Calon Kapolri Harus Sehat

JAKARTA — Kalangan masyarakat sipil mendesak panitia seleksi calon Kapolri pengganti Jenderal Bambang Hendarso Danuri benar-benar serius. Salah satu faktor yang dicermati adalah sisi kesehatan fisik dan rohani secara sempurna.

"Kita tidak ingin Kapolri sakit-sakitan. Risikonya terlalu berat untuk stabilitas keamanan nasional," ujar Koordinator Indonesia Police Watch Neta Sanusi pane, Sabtu 28 Agustus. Saat ini, Kapolri masih sakit di rumah dinasnya. BHD izin tidak masuk kerja sejak Senin 23 Agustus lalu.

Menurut penulis buku Jangan Bosan Kritik Polisi ini, sakitnya Kapolri tidak bisa dianggap main-main, terutama di saat aksi kekerasan dan perampokan makin marak terjadi di beberapa daerah. "Sekarang ini BHD sakit, terus Wakapolri ibadah umrah. Jadi, komando ada di tangan siapa," tanyanya.

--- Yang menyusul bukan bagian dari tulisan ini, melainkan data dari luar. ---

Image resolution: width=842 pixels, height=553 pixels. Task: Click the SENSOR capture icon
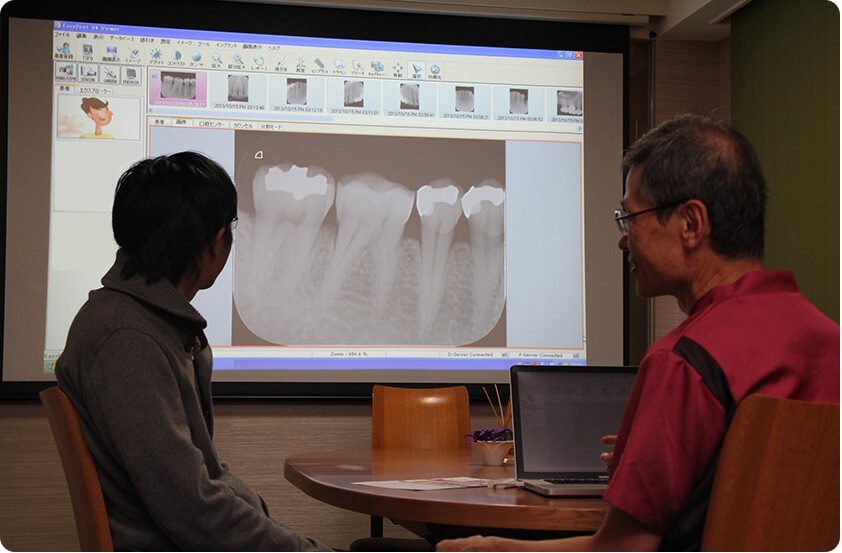point(88,73)
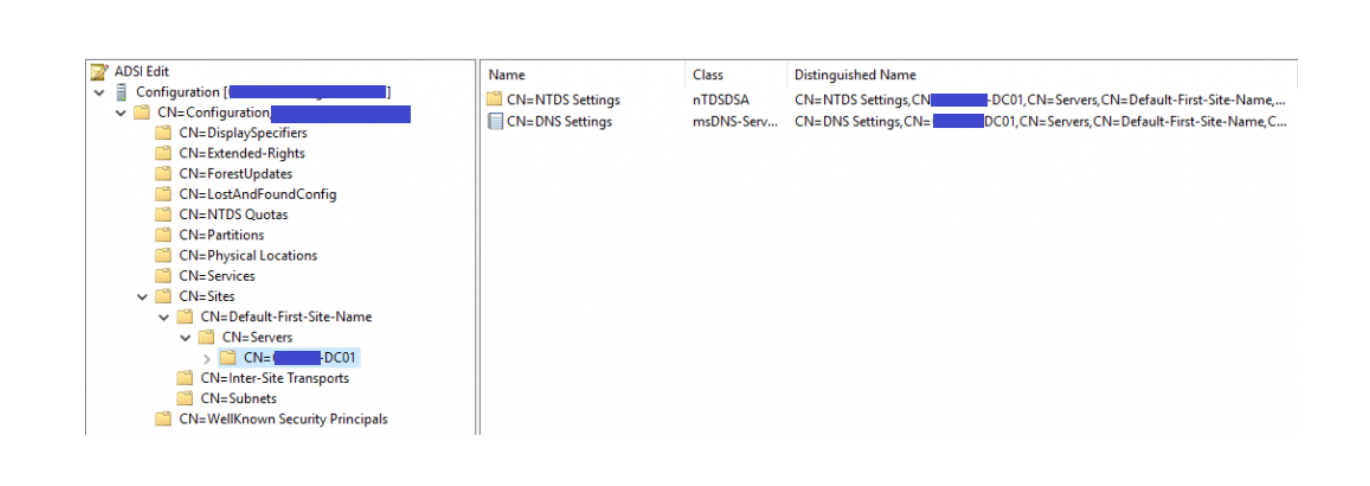
Task: Select CN=WellKnown Security Principals node
Action: (283, 419)
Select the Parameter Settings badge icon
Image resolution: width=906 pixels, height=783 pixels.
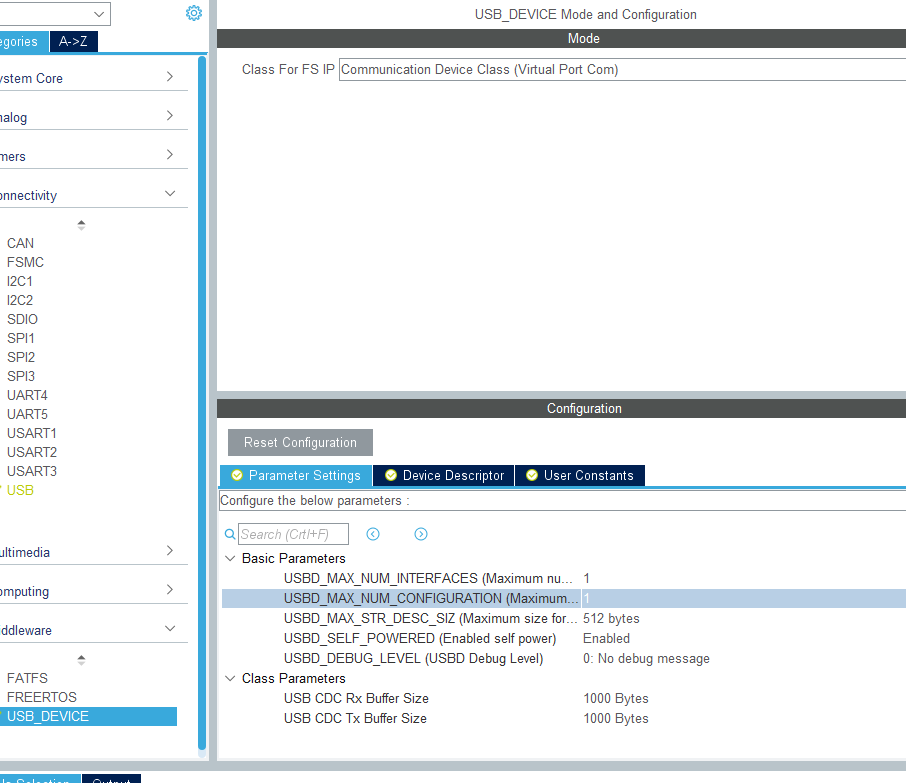click(x=237, y=475)
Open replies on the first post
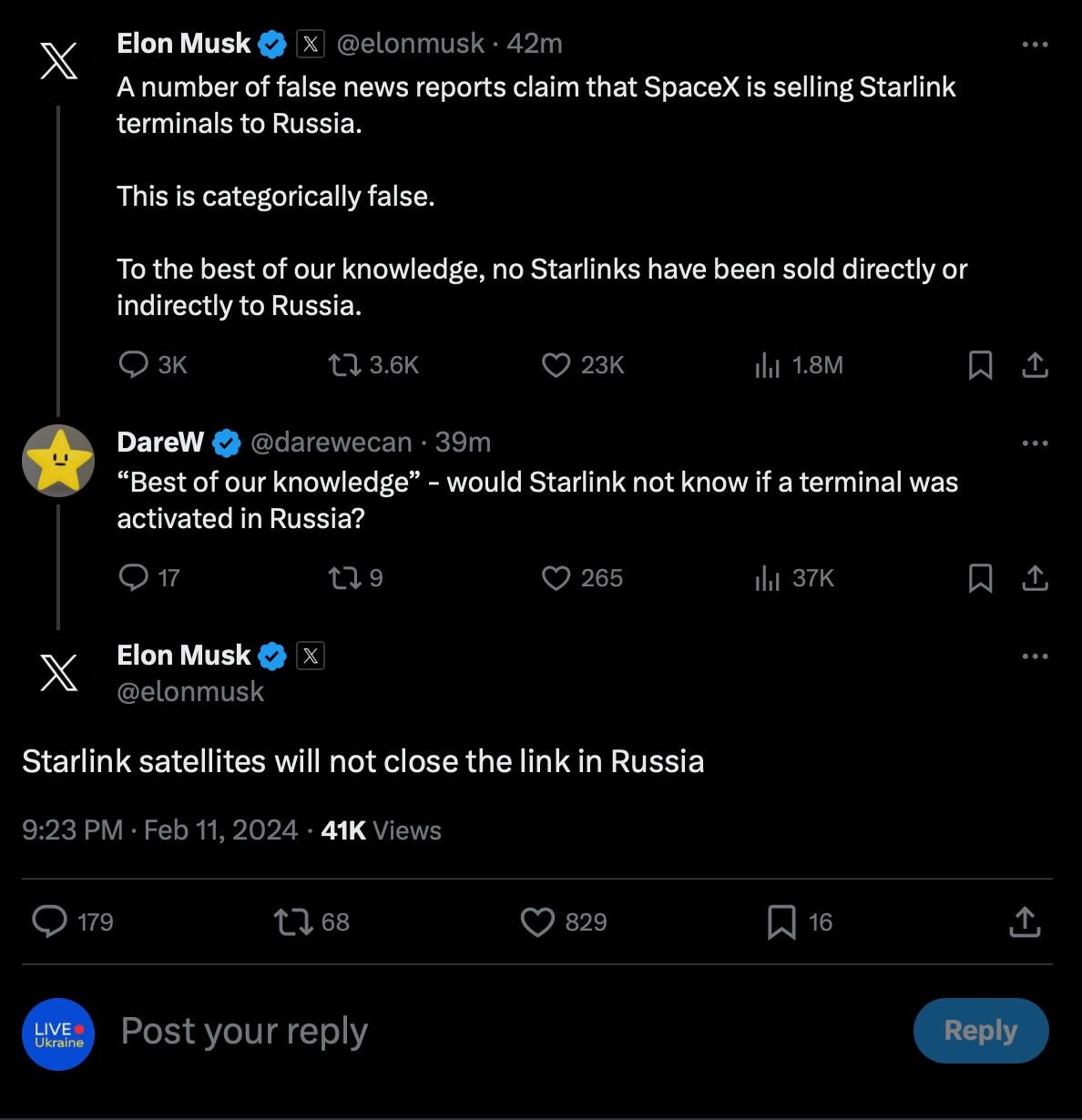This screenshot has height=1120, width=1082. click(x=134, y=365)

Neta menjelaskan, dalam struktur komando kepolisian, presiden berhak menunjuk pelaksana harian ketika Kapolri dan Wakapolri berhalangan. "Apalagi, di saat situasi negara sedang butuh polisi. Ada perampokan dimana-mana, juga masyarakat hendak berlebaran dengan tenang," katanya.

Memang, ada mekanisme delegasi wewenang pada Kapolda di masing-masing provinsi. "Tapi, tetap harus ada pimpinan tertinggi. Sekarang ini kosong lho, siapa yang in charge tidak jelas," katanya.

Secara terpisah, Koordinator Komisi untuk Orang Hilang dan Korban Kekerasan Haris Azhar mendesak agar calon Kapolri baru segera diumumkan ke masyarakat. "Supaya bisa dinilai rekam jejaknya," katanya.

Kontras mempunyai empat criteria calon Kapolri pengganti BHD. Yakni, pertama, kapolri harus memiliki integritas personal dan integritas institusi. Integritas personal menyangkut rekam jejak yang bersih terhadap masalah korupsi dan pelanggaran HAM. Integritas institusional menyangkut sikap dan kemampuannya menjaga institusi Polri sebagai institusi yang bersih, adil, netral secara politik, responsif, imparsial, dan tidak mewakili kelompok kepentingan.

Kedua, kapolri mampu menegakkan akuntabilitas. Ia juga harus tidak bersikap reaksioner dan terbuka terhadap institusi lain berkenaan dengan masalah tersebut.

Ketiga, kapolri harus memiliki legitimasi. Aspek legitimasi penentuan calon kapolri tidak hanya merujuk pada Pasal 11 ayat 6 Undang-Undang Nomor 2 Tahun 2002 tentang Kepolisian Negara Republik Indonesia bahwa secara implisit calon kapolri memiliki pangkat di bawahnya, yakni komjen. Lalu yang keempat, Kapolri mampu membangun kepercayaan. "Unsur kepercayaan tak hanya internal dalam tubuh Polri, tetapi juga terhadap lembaga negara lainnya," kata Haris.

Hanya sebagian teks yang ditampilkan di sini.